- **WORK TO COMPLETE**:
The material below should be copied line for line, please, with pictures omitted.

** Opening DATA FOR REVIEW block **

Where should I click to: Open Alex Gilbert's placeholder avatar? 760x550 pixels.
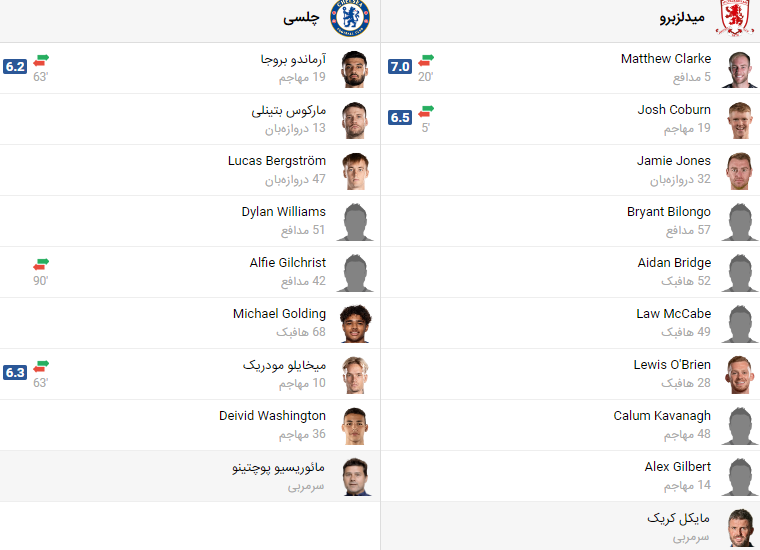740,476
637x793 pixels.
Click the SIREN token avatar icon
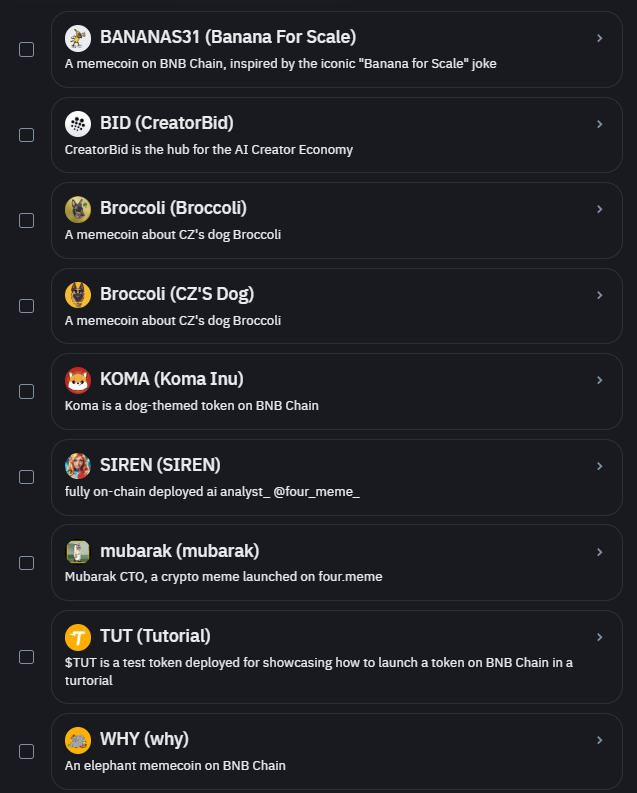[78, 466]
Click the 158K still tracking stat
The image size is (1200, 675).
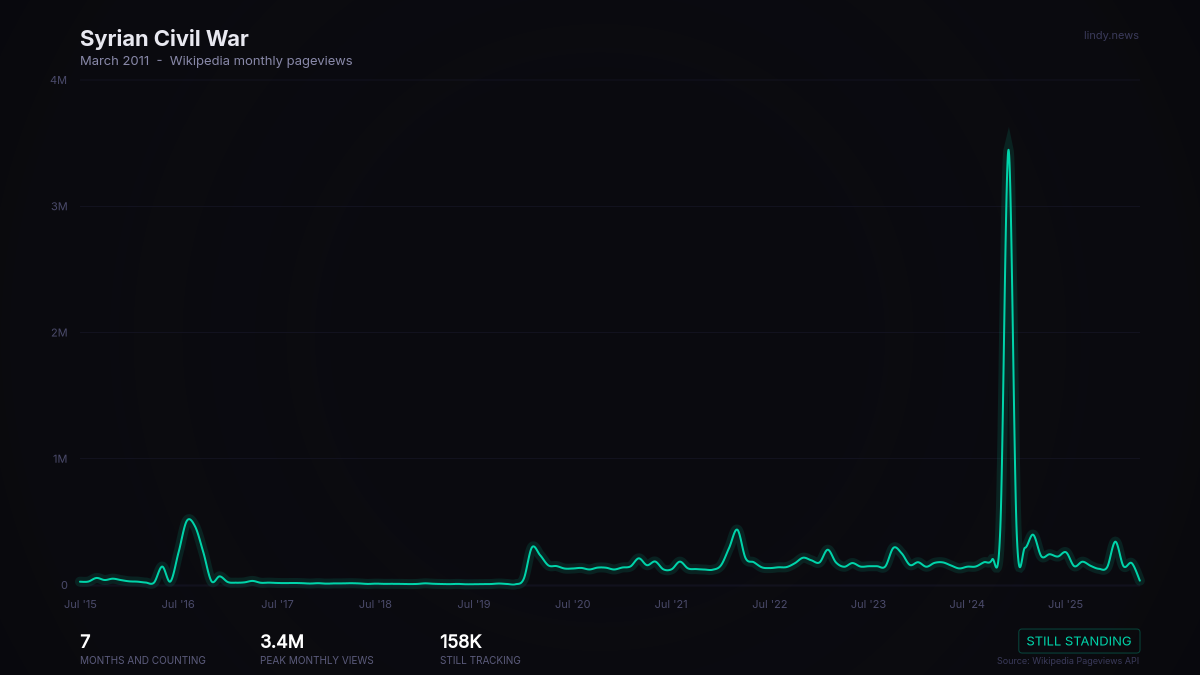click(461, 642)
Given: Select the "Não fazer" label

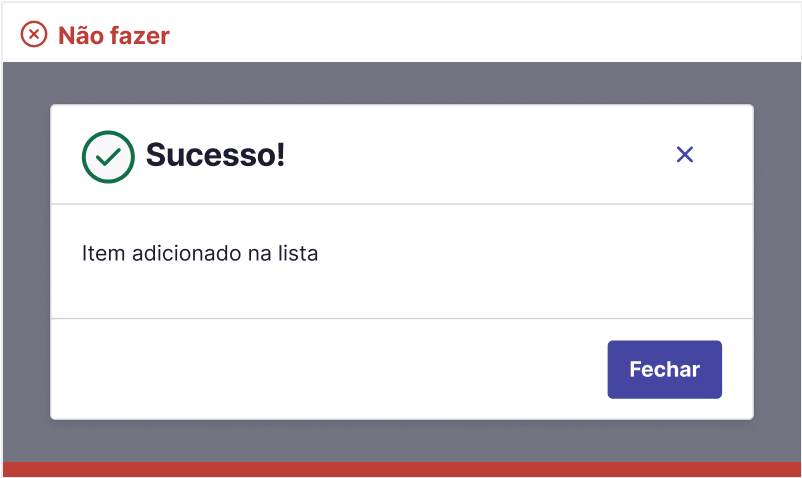Looking at the screenshot, I should (x=114, y=36).
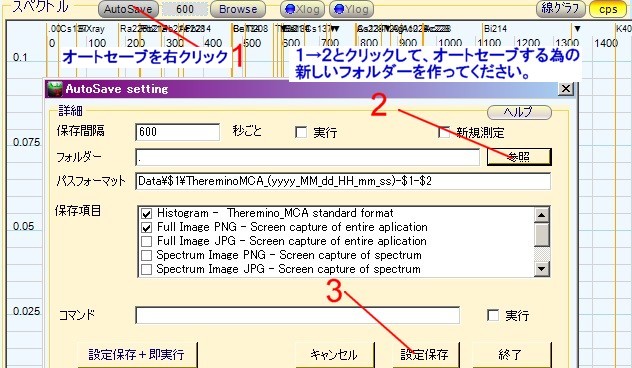Toggle the Ylog blue indicator button
Screen dimensions: 632x368
(x=351, y=9)
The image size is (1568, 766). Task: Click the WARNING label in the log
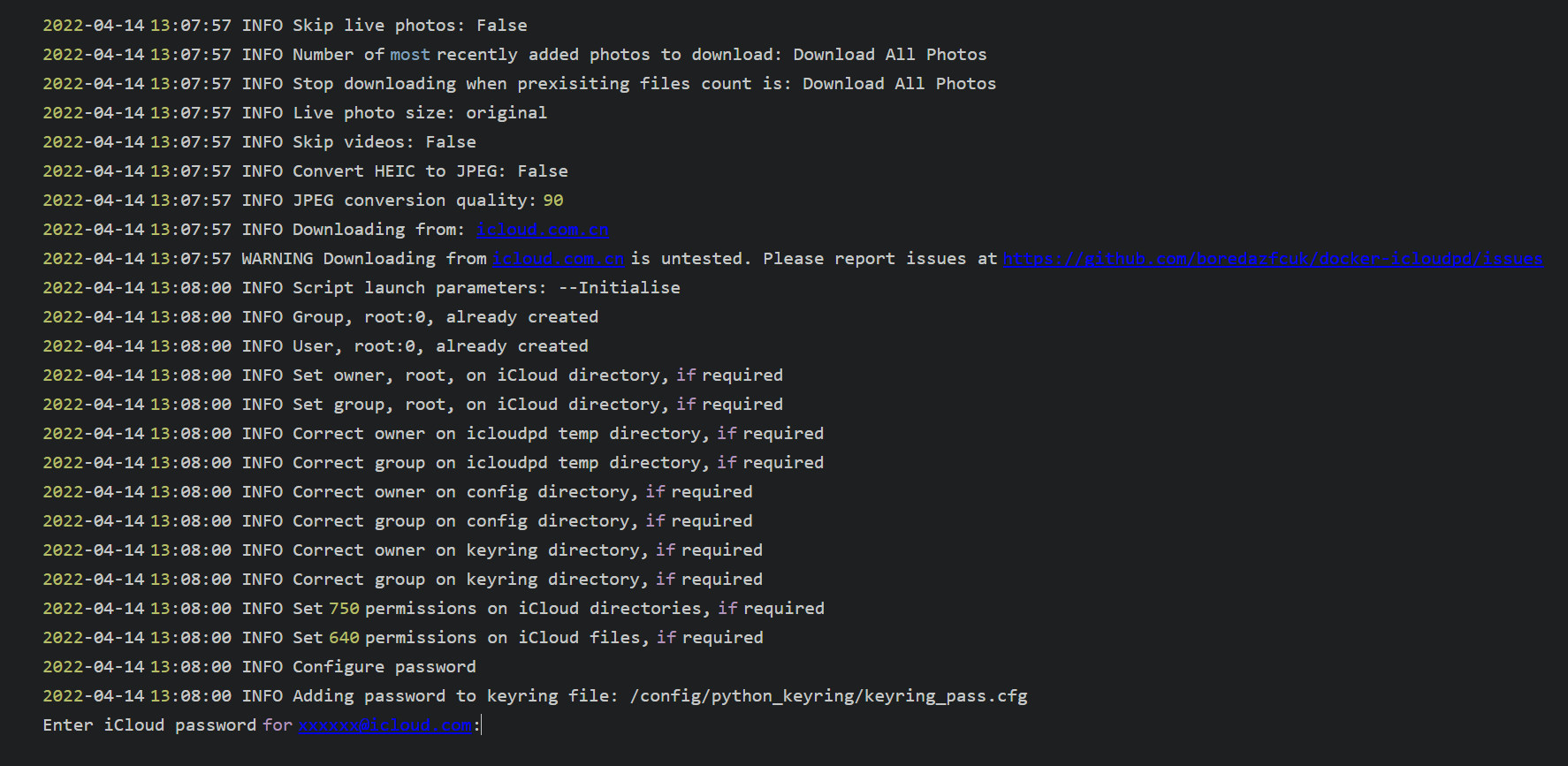click(277, 259)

** Closing DATA FOR REVIEW block **

- **YOUR SOLUTION**:
Where should I click to: Open Alex Gilbert's placeholder avatar? 760x550 pixels.
740,476
637x793 pixels.
Click the SIREN token avatar icon
[78, 466]
Click the 158K still tracking stat
The image size is (1200, 675).
click(461, 642)
Given: Select the "Não fazer" label

Looking at the screenshot, I should (x=114, y=36).
Toggle the Ylog blue indicator button
Screen dimensions: 632x368
(x=351, y=9)
The image size is (1568, 766). Task: Click the WARNING label in the log
click(277, 259)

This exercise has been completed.